|Adm. – Grad.||2008 – 2011|
|Dir.; Codir.||Stéphane Gagnon; Alain Charbonneau|
Impact of Integrating a Standard XBRL Ontology to Automated Text Classification: An Application to Financial News
Even though many methods, developed in the field of automatic text categorization, have achieved significant levels of precision when it comes to simple structure of texts (e.g. emails, summaries, etc.). Nevertheless, there remains much to do in the case of complex documents such as financial news and similar knowledge-based analyses. This complexity makes it more difficult to formalize and update a representative knowledge base, which directly influence text mining in the identification of common issues between the text and the components (by analysis of similarities and hierarchies) and there monitoring through time (e.g., Topic Detection and Tracking).
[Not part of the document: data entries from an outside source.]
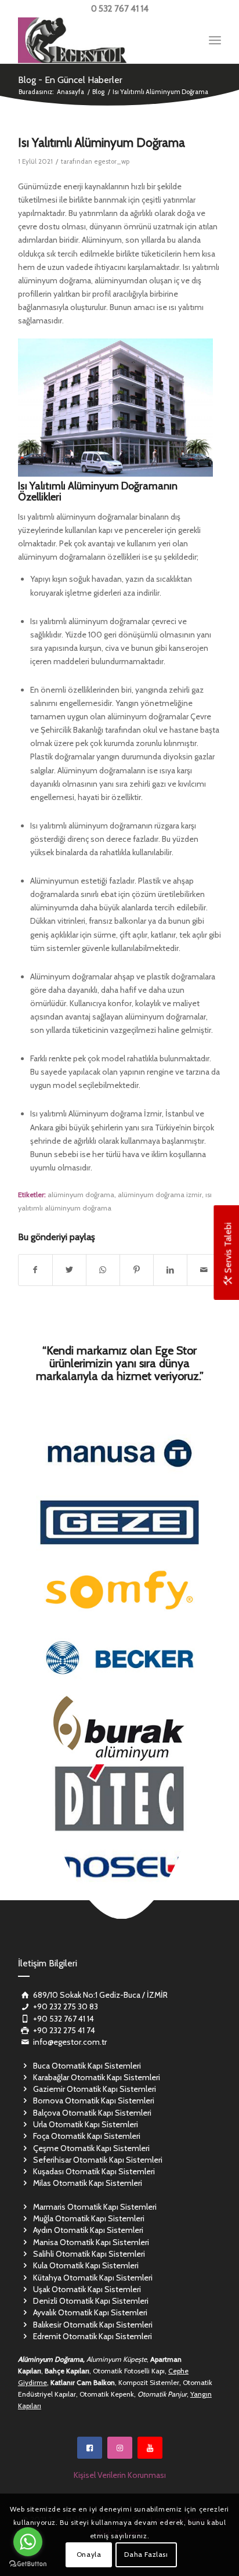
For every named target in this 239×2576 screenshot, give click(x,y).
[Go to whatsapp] (27, 2541)
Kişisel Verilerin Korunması (120, 2475)
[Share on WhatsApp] (102, 1270)
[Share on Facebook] (35, 1270)
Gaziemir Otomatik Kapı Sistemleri (94, 2089)
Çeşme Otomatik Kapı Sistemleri (91, 2148)
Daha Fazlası (146, 2554)
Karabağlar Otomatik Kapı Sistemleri (96, 2077)
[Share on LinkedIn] (170, 1270)
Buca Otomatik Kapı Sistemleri (87, 2065)
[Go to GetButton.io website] (27, 2564)
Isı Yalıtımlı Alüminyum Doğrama (101, 142)
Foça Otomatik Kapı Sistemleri (86, 2136)
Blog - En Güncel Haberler (70, 79)
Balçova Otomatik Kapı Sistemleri (92, 2112)
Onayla (89, 2554)
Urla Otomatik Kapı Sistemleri (85, 2124)
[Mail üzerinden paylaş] (203, 1270)
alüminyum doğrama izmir (160, 1194)
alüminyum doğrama (81, 1194)
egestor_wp (111, 161)
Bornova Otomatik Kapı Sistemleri (93, 2100)
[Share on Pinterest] (136, 1270)
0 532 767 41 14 (120, 8)
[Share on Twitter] (69, 1270)
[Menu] (215, 40)
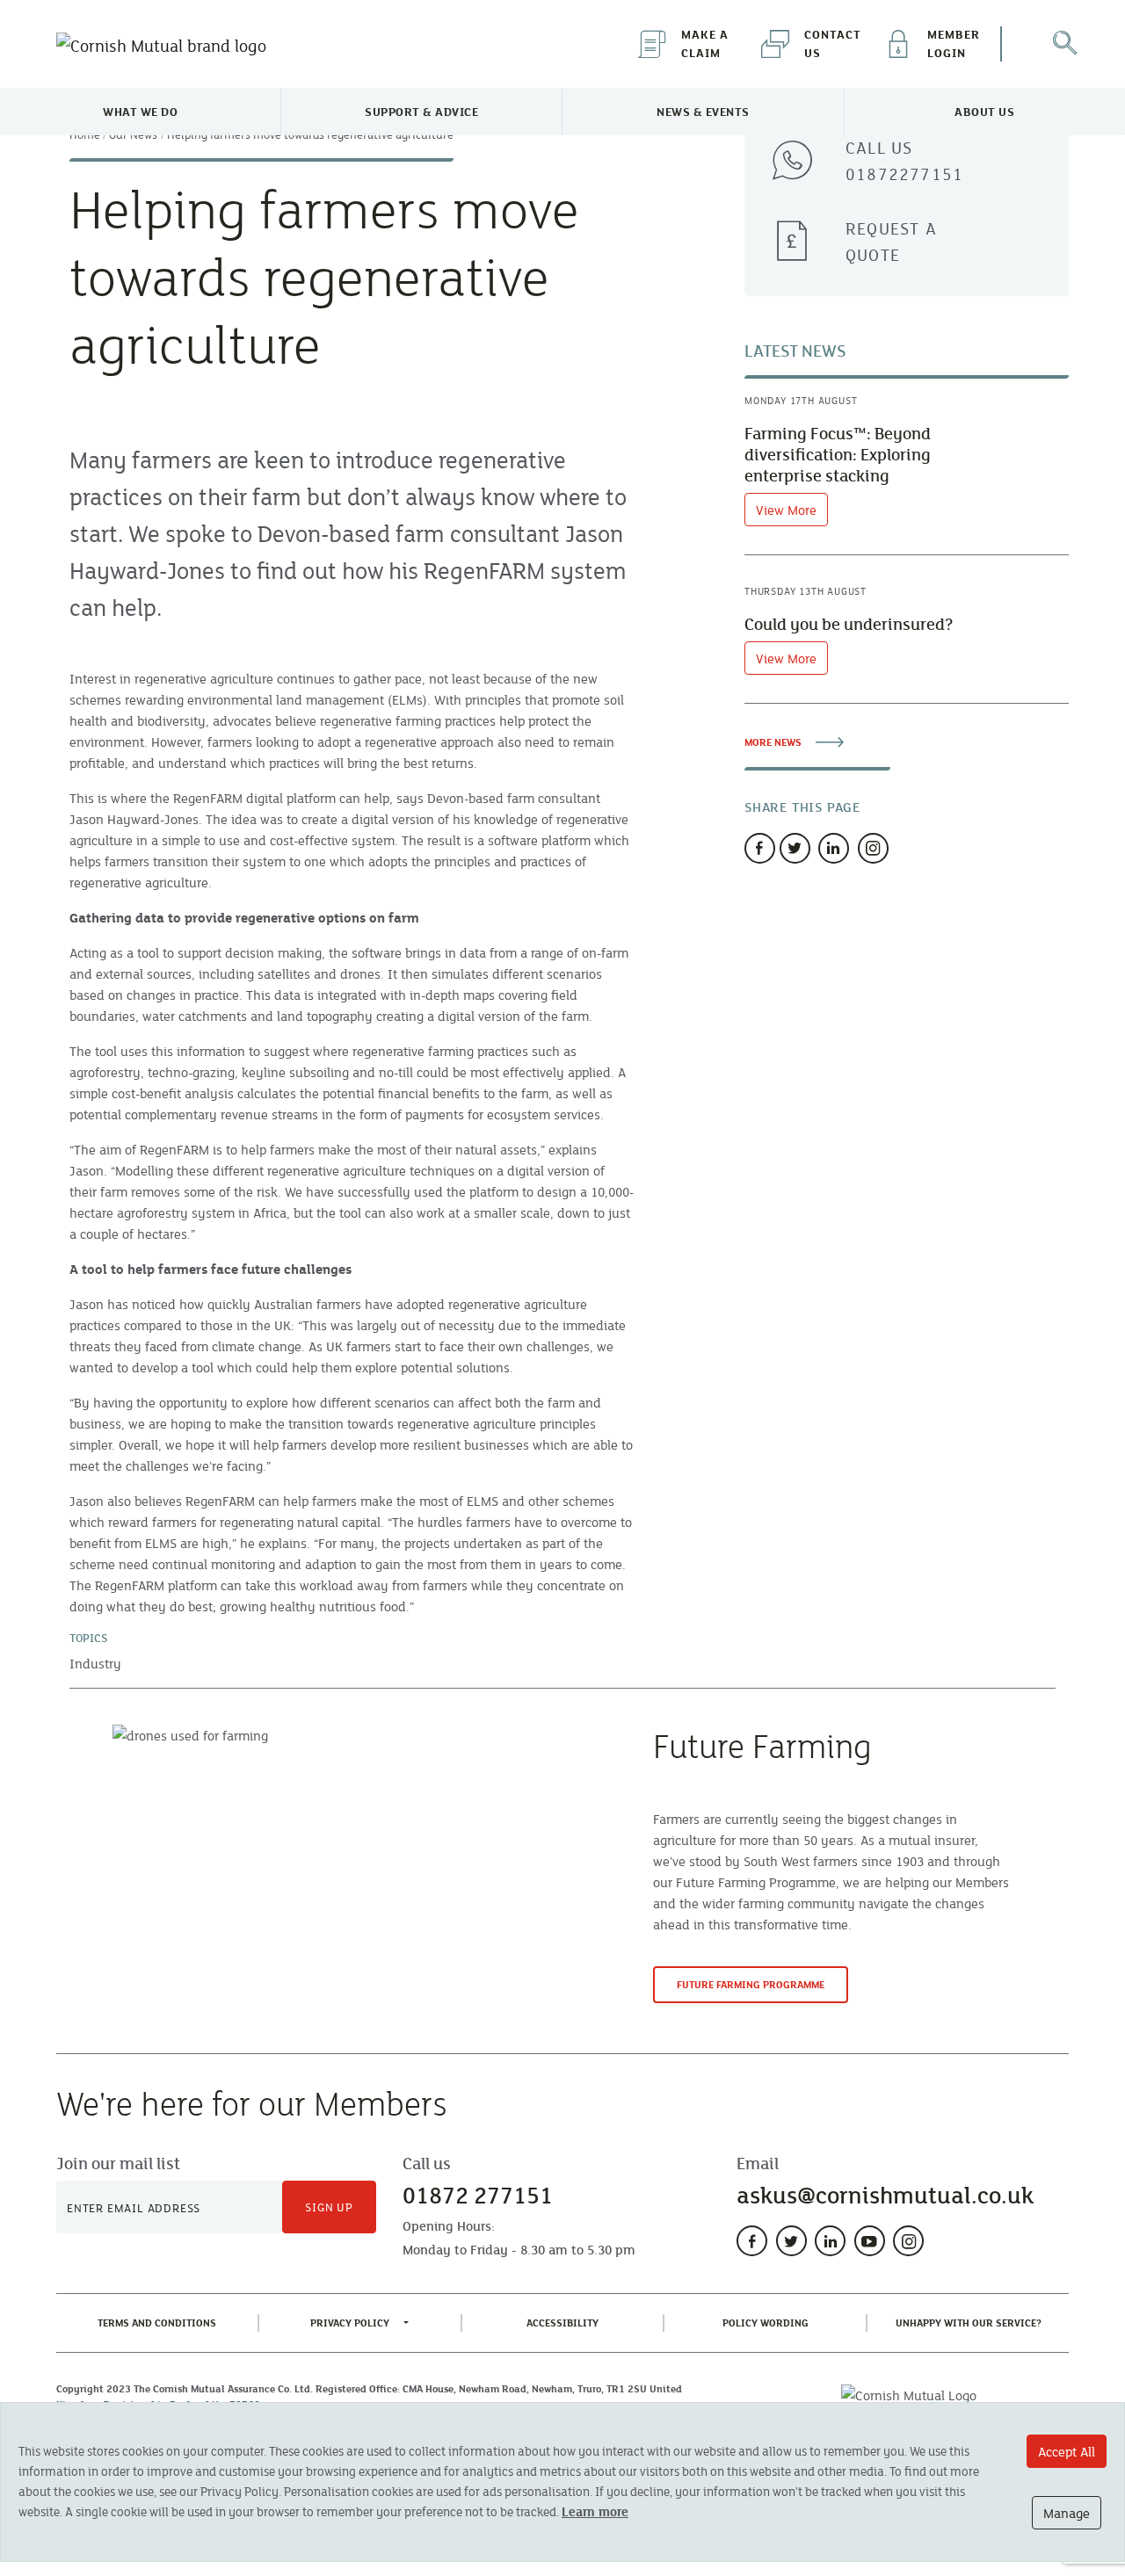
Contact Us (832, 43)
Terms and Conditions (160, 2322)
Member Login (953, 43)
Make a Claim (705, 43)
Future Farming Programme (750, 1984)
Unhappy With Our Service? (972, 2322)
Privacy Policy (349, 2322)
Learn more (595, 2511)
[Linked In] (833, 848)
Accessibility (566, 2322)
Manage (1066, 2513)
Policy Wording (769, 2322)
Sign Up (329, 2207)
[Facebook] (759, 848)
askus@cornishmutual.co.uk (885, 2195)
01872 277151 (478, 2195)
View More (786, 509)
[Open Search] (1063, 44)
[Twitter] (795, 848)
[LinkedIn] (830, 2240)
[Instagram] (873, 848)
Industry (95, 1663)
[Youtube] (869, 2240)
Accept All (1066, 2451)
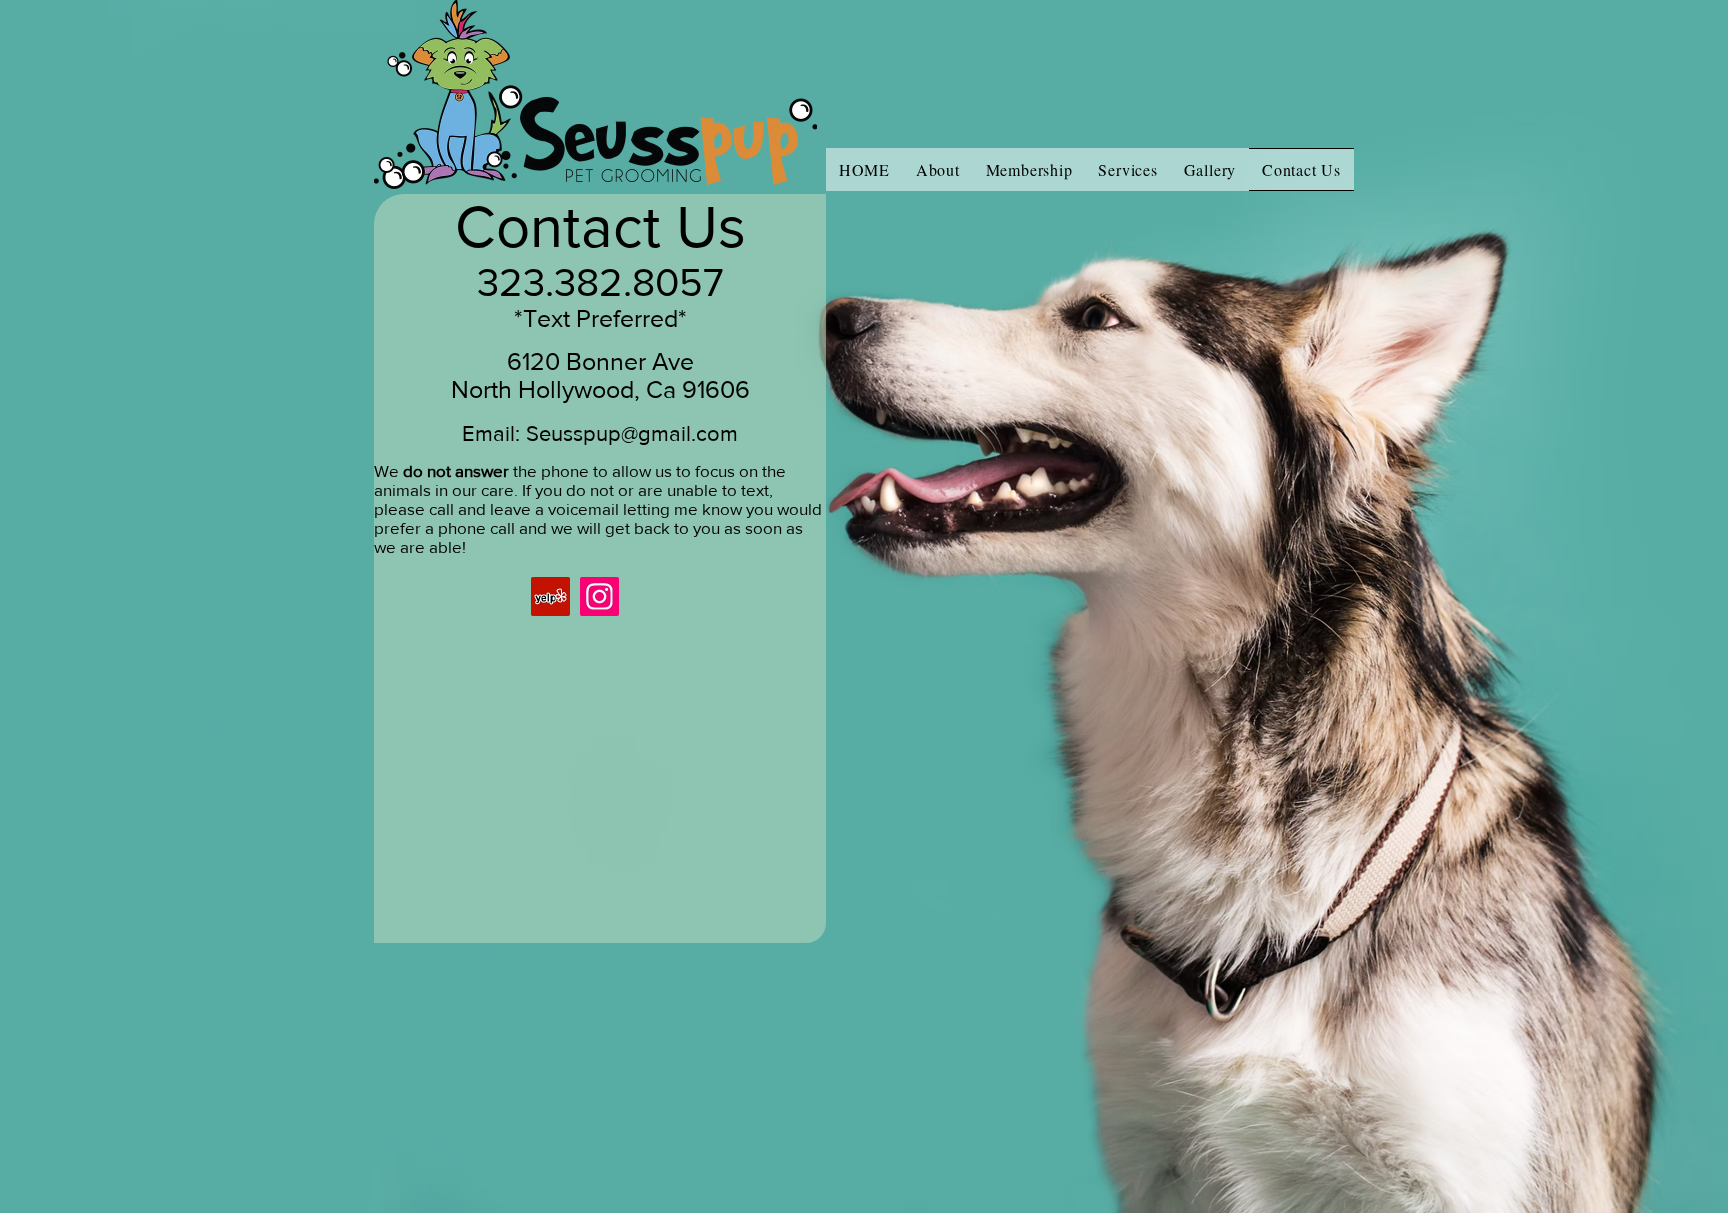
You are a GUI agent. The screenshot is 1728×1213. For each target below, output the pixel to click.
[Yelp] (550, 596)
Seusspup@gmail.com (632, 433)
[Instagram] (599, 596)
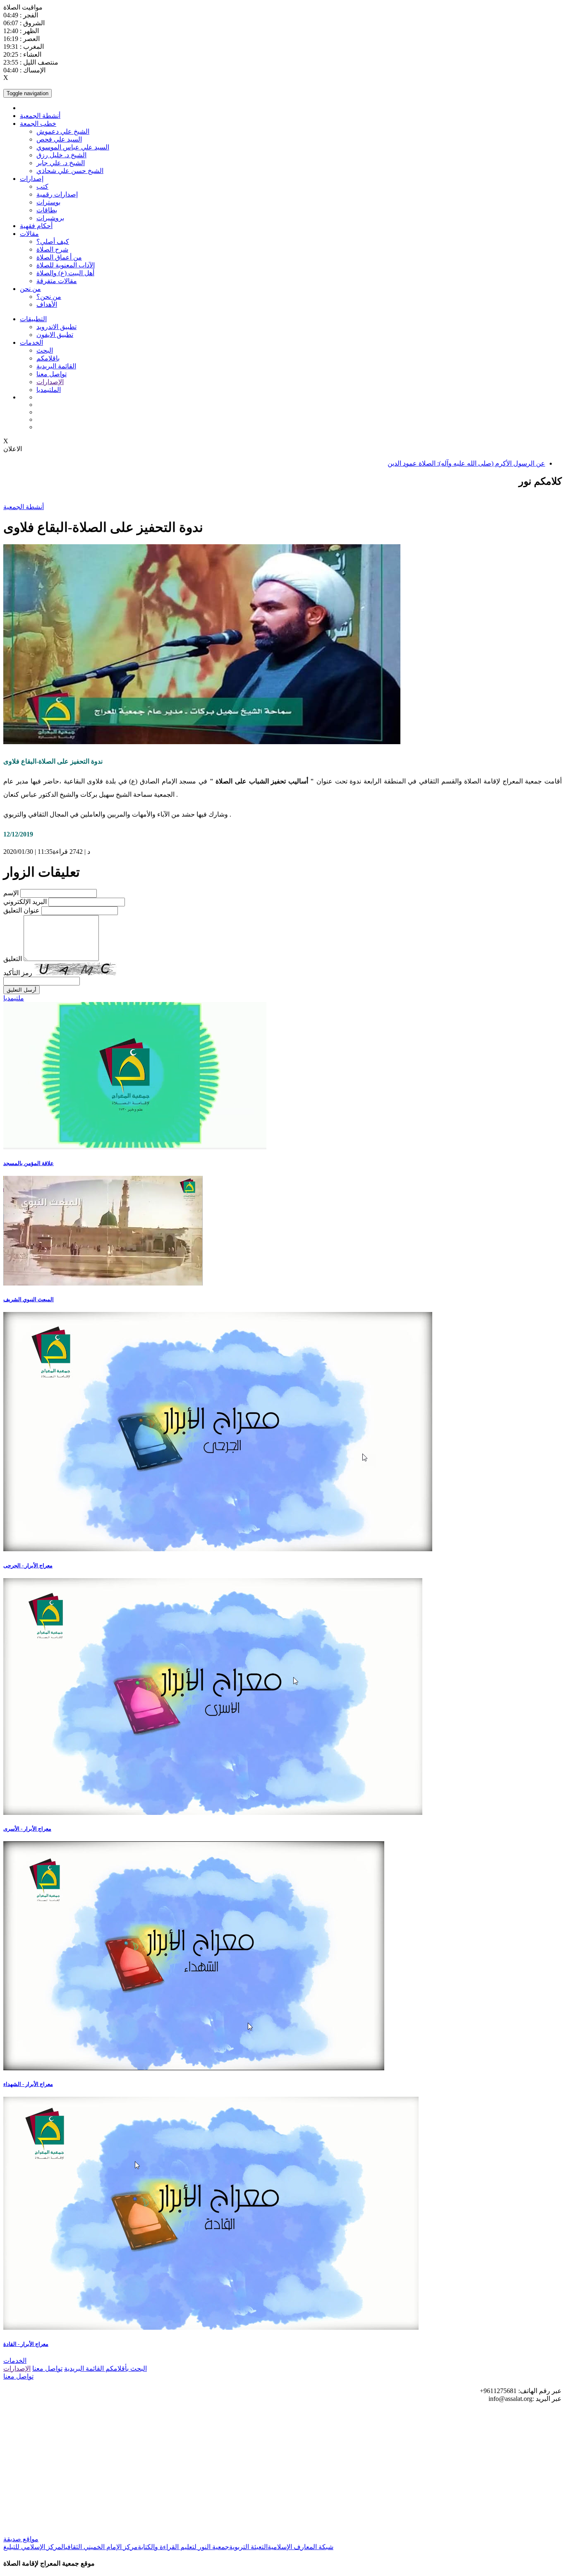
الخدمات (14, 2360)
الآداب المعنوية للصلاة (65, 265)
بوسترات (48, 202)
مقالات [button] (29, 233)
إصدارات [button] (31, 178)
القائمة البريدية (56, 366)
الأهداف (46, 304)
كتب (42, 186)
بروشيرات (50, 217)
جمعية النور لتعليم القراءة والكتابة (183, 2546)
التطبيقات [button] (33, 318)
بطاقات (46, 210)
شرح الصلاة (52, 249)
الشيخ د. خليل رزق (61, 155)
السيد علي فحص (59, 139)
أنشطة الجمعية (40, 115)
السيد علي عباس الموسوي (72, 147)
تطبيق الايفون (54, 334)
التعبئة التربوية (248, 2546)
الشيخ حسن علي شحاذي (69, 170)
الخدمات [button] (31, 342)
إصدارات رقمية (57, 194)
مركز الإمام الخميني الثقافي (101, 2546)
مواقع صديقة (20, 2538)
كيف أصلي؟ (52, 241)
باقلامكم (48, 358)
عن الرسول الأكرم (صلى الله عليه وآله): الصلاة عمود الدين (466, 463)
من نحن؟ (48, 296)
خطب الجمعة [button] (38, 123)
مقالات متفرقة (56, 280)
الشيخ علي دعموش (62, 131)
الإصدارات (50, 381)
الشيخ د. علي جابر (60, 162)
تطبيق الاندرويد (56, 326)
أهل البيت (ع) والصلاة (65, 272)
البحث (44, 350)
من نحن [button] (30, 288)
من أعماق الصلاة (59, 257)
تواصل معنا (51, 373)
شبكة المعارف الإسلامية (300, 2546)
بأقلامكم (116, 2368)
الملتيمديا (48, 389)
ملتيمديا (13, 998)
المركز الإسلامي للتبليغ (34, 2546)
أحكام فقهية (36, 225)
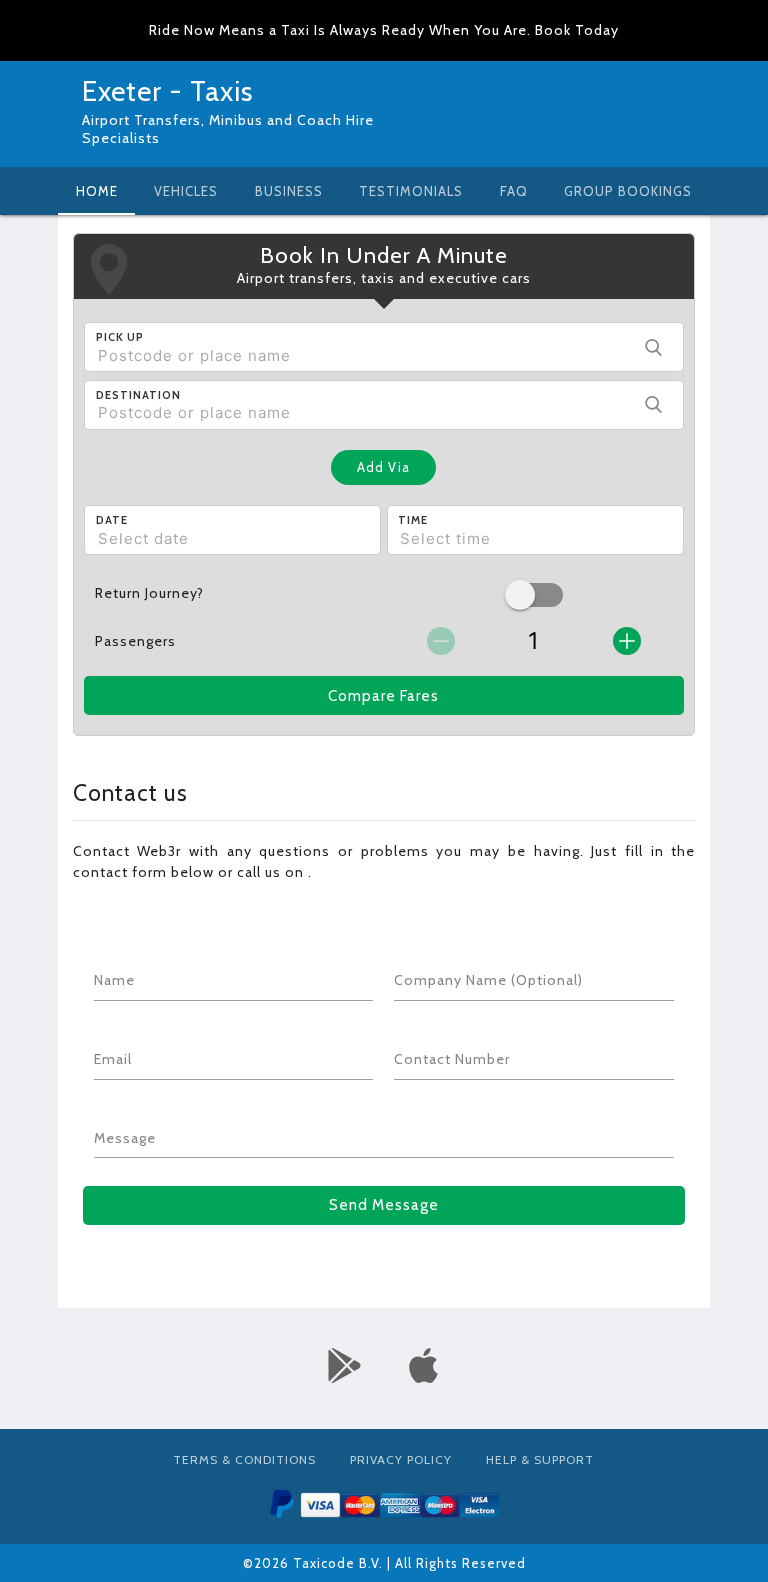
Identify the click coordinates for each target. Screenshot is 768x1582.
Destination (138, 395)
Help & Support (540, 1459)
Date (112, 520)
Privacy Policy (401, 1459)
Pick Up (120, 337)
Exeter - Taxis (167, 91)
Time (413, 520)
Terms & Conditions (244, 1459)
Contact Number (452, 1059)
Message (125, 1138)
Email (113, 1059)
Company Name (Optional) (488, 980)
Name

In this research, we propose to adopt, as a model for formal representation of knowledge, normalized ontology which has recently demonstrated an improvement in classification results. Among the research conducted in this area we include Wikipedia ontology that contains, in 2007, two million entries by itself , the multilingual classification based on ontology  and the integration of the ontology inside information retrieval tasks (especially in the grouping of texts and tasks of classification) . To validate our approach, experiments will be conducted using a commercial classifier IBM Classification Module (ICM, a module of IBM OmniFind). Our classification tests are performed on a specific subset of new financial sector from the Reuters Corpus Version 1 (RCV1) which, with its 810 000 news, is considered as the largest collection of news available.